To Pietro Adamo art is ultimately about expression. It is his way of liberating all his ideas and feelings. To realize this expression he has developed the careful and sophisticated language of his paintings.
I am once again reminded of the delicate balance of all things great and small. Color and texture from nature and simple iconography from my ancestry combine to form the language of my art.
His work is also very much an execution of action. He loves the charge of creating a piece, working the mediums into unique textures and compositions. Only when the statement is sustained can he step away and leave the painting.
Painting, he says, is very much about the process of discovering problems and then solving them.
Through years of studying and teaching art Adamo has uncovered much about technique and style. Always experimenting and expanding his knowledge he still has respect for the traditional methods.
Adamo uses modeling pastes and various gel mediums combined with silica sand to create the unique textured qualities within his pieces. He has at times even incorporated a stucco plaster. He begins by creating the texture of the work, and then layers the acrylic ground color on top. He sands the work, paints an additional color layer, then sands again. He uses conte crayons and different oil veneers and washes for highlight and accents. His work is deliberate and tedious at times, the color sophisticated and passionate. This classic combination results in wonderfully fresh yet solid paintings.

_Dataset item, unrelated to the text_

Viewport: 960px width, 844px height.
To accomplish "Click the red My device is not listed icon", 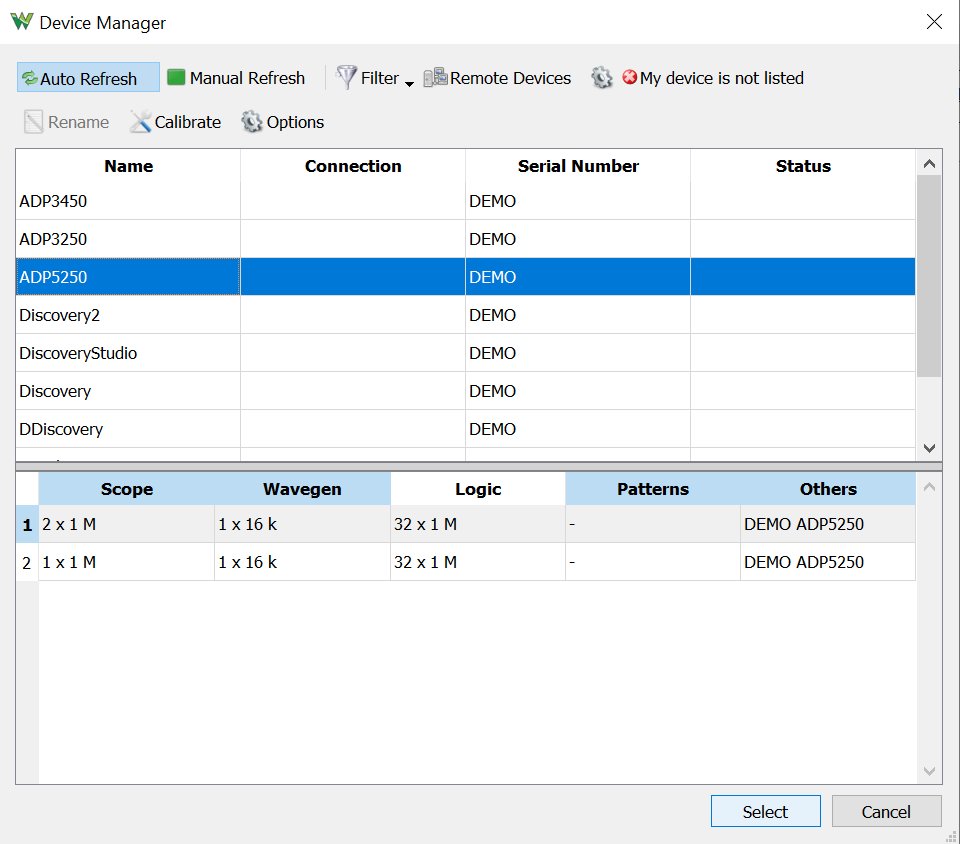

Adamo has a lasting fascination with architecture. His camera is always ready. Adamo shoots inspiring buildings and other structures. He then makes silk screens from details of his favorites and weaves them into his compositions as a substructure for the painting or they are layered into the fabric of his surfaces.
Pietro Adamo was born in Toronto, Canada in 1955. He enrolled in the Fine Art and Art History program at the University of Toronto and Sheridan College. After graduation he took a position teaching art at the Chaninade College School in Toronto. While there he helped establish a strong visual arts department, one which saw many of his students go on to become prominent architects, designers, illustrators and fine artists. During his two decades of teaching Adamo continued to paint, and in that time executed several private and public commissions of his work.
The paintings of Adamo are a celebration of the artists admiration for the unpredictable and inexhaustible record of life. He abandons the conventional renderings of geometric forms through his textured surfaces and rough contours.
Adamo draws influence from artists of all periods and from the world around him. Travel is an important source of inspiration; especially trips to Italy, his ancestral homeland. During these extended stays Adamo is able to explore monumental art and architecture as well as the small details of the rural landscape.
Adamos career as an artist has been a journey of continuous exploration and growth. His paintings on paper and canvas have a constant audience. He has also released a highly successful series of hand pulled prints and posters. Today his works can be found in galleries throughout Canada, Europe and the USA.